Depression, Poetry

“Laugh and the world laughs with you; weep and you weep alone.”

001.01.02 - Laugh and the World Laughs - Dance, Poetry. Mucha

Dance and Poetry. Two works from the painter Alphonse Mucha’s collection The Arts  (1898).

Solitude

Laugh, and the world laughs with you;
Weep, and you weep alone.
For the sad old earth must borrow it’s mirth,
But has trouble enough of its own.
Sing, and the hills will answer;
Sigh, it is lost on the air.
The echoes bound to a joyful sound,
But shrink from voicing care.

Rejoice, and men will seek you;
Grieve, and they turn and go.
They want full measure of all your pleasure,
But they do not need your woe.
Be glad, and your friends are many;
Be sad, and you lose them all.
There are none to decline your nectared wine,
But alone you must drink life’s gall.

Feast, and your halls are crowded;
Fast, and the world goes by.
Succeed and give, and it helps you live,
But no man can help you die.
There is room in the halls of pleasure
For a long and lordly train,
But one by one we must all file on
Through the narrow aisles of pain.

Ella Wheeler Wilcox

001.01.03 - Laugh and the World Laughs - Ella Wheeler Wilcox

2 thoughts on ““Laugh and the world laughs with you; weep and you weep alone.””
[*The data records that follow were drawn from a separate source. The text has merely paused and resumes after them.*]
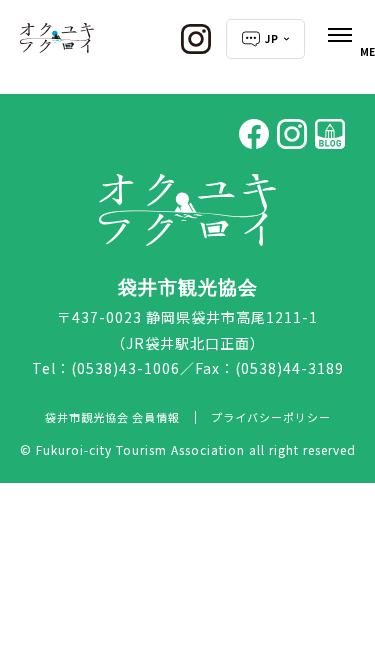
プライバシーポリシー (271, 417)
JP (272, 38)
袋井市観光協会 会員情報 (112, 417)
  1. This poem touches on one experience common in bipolar disorder. People want to be with us when we are high and turn away from us when we are low.

    When we are hypomanic people love to be with us, vicariously enjoying the champagne buzz. But when that wears off, the depression follows and people turn away.

    One reason this quaint poem is helpful is that it explains that this averted gaze is not done in a consciously harmful manner (e.g. to judge the fact that we are depressed). Instead it is because they feel like they already have enough on their own plate and so do not have what it takes — courage, energy, compassion — to attend to our distress.